Personal information
- Born: October 23, 1995 (age 30) Houston, Texas, U.S.
- Listed height: 6 ft 0 in (1.83 m)
- Listed weight: 203 lb (92 kg)

Career information
- High school: Klein Collins (Klein, Texas)
- College: Texas State
- NFL draft: 2020 (undrafted)

Career history
- 2020: Green Bay Packers*
- 2021–2025: Ottawa Redblacks
- * Offseason or practice squad member only

Awards and highlights
- Third-team All-Sun Belt (2017);
- Stats at CFL.ca

= Frankie Griffin =

American gridiron football player (born 1995)

Frankie Griffin (born October 23, 1995) is an American professional football linebacker. He most recently played for the Ottawa Redblacks of the Canadian Football League (CFL). He played college football at Texas State. He has also been a member of the Green Bay Packers.

==Early life==
Griffin played high school football at Klein Collins High School in Klein, Texas.

==College career==
Griffin played college football at Texas State from 2016 to 2019 as a linebacker. He redshirted in 2014 and missed the 2015 season due to injury.
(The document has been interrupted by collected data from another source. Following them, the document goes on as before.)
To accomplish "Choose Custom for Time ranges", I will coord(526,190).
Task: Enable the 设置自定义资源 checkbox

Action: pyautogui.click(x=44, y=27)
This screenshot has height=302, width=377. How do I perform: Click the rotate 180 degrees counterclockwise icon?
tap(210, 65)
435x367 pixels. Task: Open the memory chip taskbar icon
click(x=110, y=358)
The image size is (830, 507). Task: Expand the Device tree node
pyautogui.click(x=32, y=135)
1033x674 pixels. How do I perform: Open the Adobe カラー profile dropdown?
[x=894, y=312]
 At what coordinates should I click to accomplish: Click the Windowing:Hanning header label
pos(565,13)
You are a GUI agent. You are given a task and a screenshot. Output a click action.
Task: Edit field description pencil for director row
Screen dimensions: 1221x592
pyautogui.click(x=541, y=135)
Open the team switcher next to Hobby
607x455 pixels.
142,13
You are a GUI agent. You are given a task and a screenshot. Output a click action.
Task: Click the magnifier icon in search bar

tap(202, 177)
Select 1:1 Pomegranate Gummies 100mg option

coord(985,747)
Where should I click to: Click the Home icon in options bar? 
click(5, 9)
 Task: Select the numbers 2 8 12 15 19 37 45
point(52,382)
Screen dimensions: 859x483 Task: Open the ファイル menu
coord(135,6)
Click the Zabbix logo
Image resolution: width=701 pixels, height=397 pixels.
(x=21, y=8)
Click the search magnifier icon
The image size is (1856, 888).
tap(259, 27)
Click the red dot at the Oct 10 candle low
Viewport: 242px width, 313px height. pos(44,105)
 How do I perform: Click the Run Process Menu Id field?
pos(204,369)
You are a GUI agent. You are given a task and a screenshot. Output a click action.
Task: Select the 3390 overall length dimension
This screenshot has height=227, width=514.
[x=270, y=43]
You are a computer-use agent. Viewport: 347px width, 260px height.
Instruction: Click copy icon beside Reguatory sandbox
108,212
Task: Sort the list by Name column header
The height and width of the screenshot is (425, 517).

Griffin played in nine games, starting eight, in 2016, recording 46 tackles. He started 12 games in 2017, totaling 74 tackles, four sacks, two forced fumbles, and two fumble recoveries, earning third team All-Sun Belt Conference honors. He appeared in 12 games, starting 10, in 2018, recording 71 tackes and two sacks, garnering honorable mention All-Sun Belt recognition. Griffin played in 11 games, starting nine, in 2019, accumulating 67 tackles, 1.5 sacks, two forces fumbles, one fumble recovery and one blocked kick.

==Professional career==

===Green Bay Packers===
Griffin was signed by the Green Bay Packers of the National Football League (NFL) on April 30, 2020, after going undrafted in the 2020 NFL draft. He was released on August 12, 2020.

===Ottawa Redblacks===
Griffin was signed by the Ottawa Redblacks of the Canadian Football League (CFL) on January 22, 2021. He dressed in eight games, starting two, for the Redblacks in 2021, recording eight tackles on defense, five special teams tackles and one fumble recovery. He appeared in eight games, all starts, in 2022, totaling 34 tackles on defense and one special teams tackle. Griffin started 14 games in 2023, recording 73 tackles on defense, four special teams tackles, and one interception.

He became a free agent upon the expiry of his contract on February 10, 2026.